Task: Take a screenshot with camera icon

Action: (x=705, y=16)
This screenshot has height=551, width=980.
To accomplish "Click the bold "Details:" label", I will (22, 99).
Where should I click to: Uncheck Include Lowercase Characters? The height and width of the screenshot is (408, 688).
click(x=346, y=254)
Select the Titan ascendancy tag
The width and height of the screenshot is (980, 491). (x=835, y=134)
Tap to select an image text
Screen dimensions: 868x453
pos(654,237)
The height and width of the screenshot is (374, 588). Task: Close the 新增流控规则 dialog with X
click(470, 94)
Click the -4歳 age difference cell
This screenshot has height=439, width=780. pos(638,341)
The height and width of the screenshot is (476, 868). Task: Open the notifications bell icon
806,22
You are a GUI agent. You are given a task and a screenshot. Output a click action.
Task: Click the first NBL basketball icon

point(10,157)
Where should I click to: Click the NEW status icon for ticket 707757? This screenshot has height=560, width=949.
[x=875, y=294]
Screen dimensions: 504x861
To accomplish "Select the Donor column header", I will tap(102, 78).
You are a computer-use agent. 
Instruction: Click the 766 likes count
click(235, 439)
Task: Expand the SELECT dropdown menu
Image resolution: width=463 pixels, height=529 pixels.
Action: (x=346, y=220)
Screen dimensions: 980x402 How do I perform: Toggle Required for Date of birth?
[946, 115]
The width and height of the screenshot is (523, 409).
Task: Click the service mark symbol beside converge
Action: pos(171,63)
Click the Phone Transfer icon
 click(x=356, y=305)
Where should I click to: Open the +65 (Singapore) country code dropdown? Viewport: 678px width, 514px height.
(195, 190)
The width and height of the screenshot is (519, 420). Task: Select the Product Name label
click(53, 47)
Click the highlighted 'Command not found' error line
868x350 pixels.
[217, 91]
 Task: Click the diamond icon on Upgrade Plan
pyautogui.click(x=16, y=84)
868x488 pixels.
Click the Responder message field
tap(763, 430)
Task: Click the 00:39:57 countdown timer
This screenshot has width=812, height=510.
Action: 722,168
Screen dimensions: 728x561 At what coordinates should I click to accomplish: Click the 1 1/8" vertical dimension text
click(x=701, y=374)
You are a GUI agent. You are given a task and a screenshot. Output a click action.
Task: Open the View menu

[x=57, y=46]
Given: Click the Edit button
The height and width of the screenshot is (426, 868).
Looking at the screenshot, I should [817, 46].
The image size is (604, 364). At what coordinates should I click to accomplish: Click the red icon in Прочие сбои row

Task to carry out:
Lines with "will" in them are what the answer must contain; copy each from the records above.

Worked solution:
To accomplish "Click the bold "Details:" label", I will (22, 99).
To accomplish "Select the Donor column header", I will tap(102, 78).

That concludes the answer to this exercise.